I wish I had thrown a party for the beginning of the liturgical year.

Instead, I went to Mass and got an ill-inspired tip-of-the-hat, practically un-reverential curtsy to this wonderful season and this wonderful time. The priest nestled his almost-sarcastic "Happy Advent" in between two more pressing "deeper thoughts." If I let him, he could have extinguished the very flame of hope I have in this very troubled world. If I let others "celebrate" Advent in a way that took away its big, dramatic, lively, expectant nature, I would be contributing to the extinction of a promise fulfilled.

I wanted a HAPPY ADVENT! that put a smile on my face, caused my heart to leap, and pushed my feet and hands to go somewhere and do something.

Then I thought, Does everyone else live on the edge of what is new? Or do people live in the "what is" and "what was"?

In contrast to the lackadaisical "Happy Advent" from the priest, I looked around. People all around me were sporting their favorite version of purple. It almost seemed like we were cheering the priest on with his purple vestment. Like a fan who is surrounded by other fans and a team we hope will do well, I grew in excitement for our potential and our teamwork. From deep purple sweaters and blouses to lavender- and fuschia-lined shirts and accessories, I noticed my neighbors dressing for the part. In a sea of hundreds, I saw sparkles of purple.
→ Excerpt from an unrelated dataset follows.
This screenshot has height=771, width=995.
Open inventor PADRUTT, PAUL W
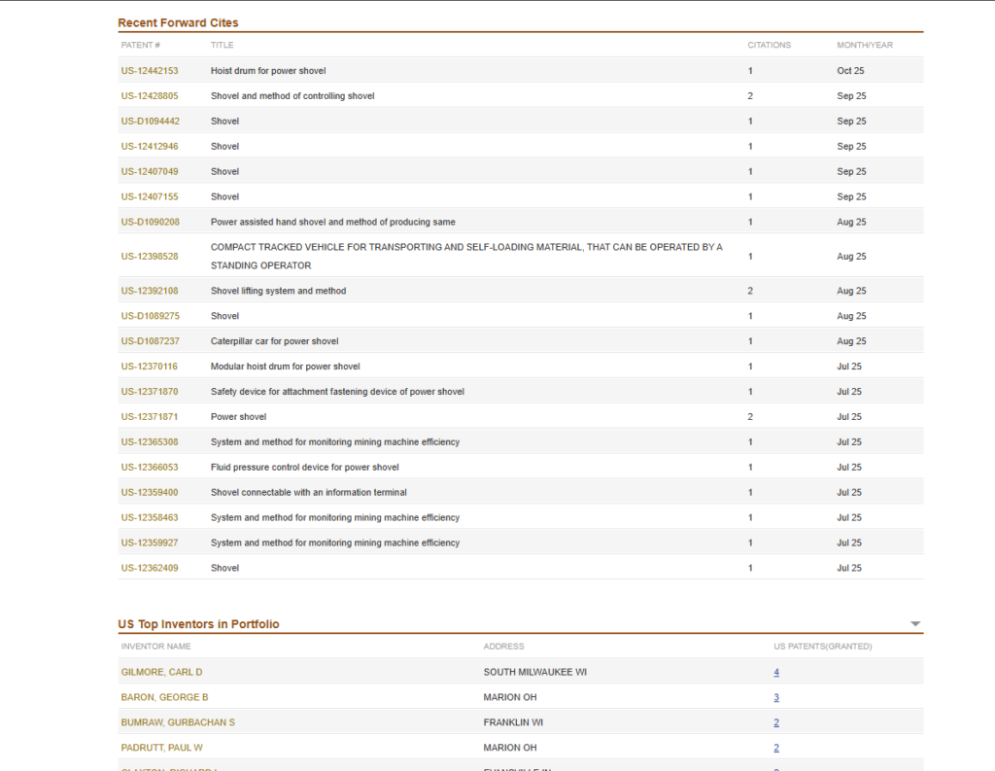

Perhaps the church really does understand this moment. Perhaps we are really celebrating a new, expectant time for God's promise to be real in our lives; after all, we have been through so much these last few months. Maybe it is time to birth a new expression of love, joy and hope.

So I sat there and prayed. Images of people all across the world played in my head like B-roll in a movie. I saw President Barack Obama, Gov. Mitt Romney, Herman Cain and his pizza; Sr. Simone Campbell, Sr. Helen Prejean and Sr. Mary Edwin, my sixth-grade teacher; I saw my students -- attentive, distant, listening, curious, and tuned-out; I saw committed students and staff that gathered for the Ignatian Family Teach-In for Justice hosted by the Ignatian Solidarity Network; religious leaders living in community with the people they have been called to serve; I saw disenfranchised church people and minimally churched saints and sinners in our midst.
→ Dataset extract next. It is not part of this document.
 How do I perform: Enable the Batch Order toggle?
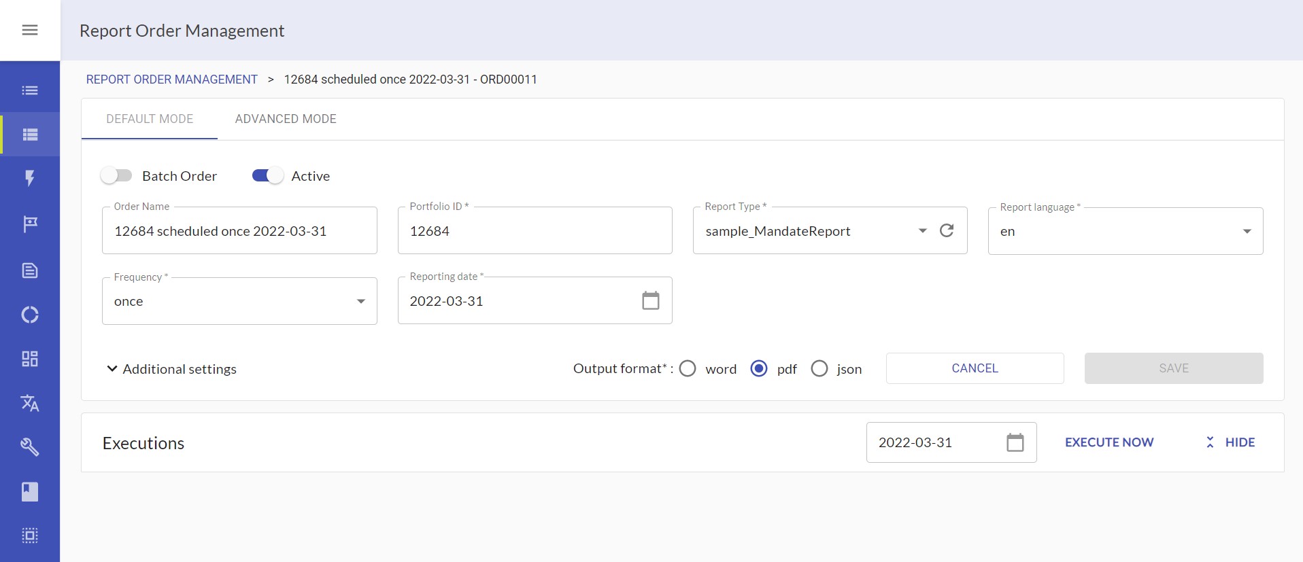click(x=116, y=176)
Then I kept hearing my friend's words in relation to the critical Catholic social teaching theme of life and dignity of the human person: How do we restore each person's life and dignity?

During this anticipatory time before Christmas, I realized that what I am waiting for is what other people may be waiting for, too. I am waiting for a the time when our world is no longer at war with itself, a time when the death penalty is abolished, and so is human trafficking. I am waiting for a world where politics of bishops and nuns can be overcome by service to the least of these and our money can be used to build relationships, not tear them down, as we witnessed throughout this election season.

Then I saw this map: Robert Vanderbei's purple America.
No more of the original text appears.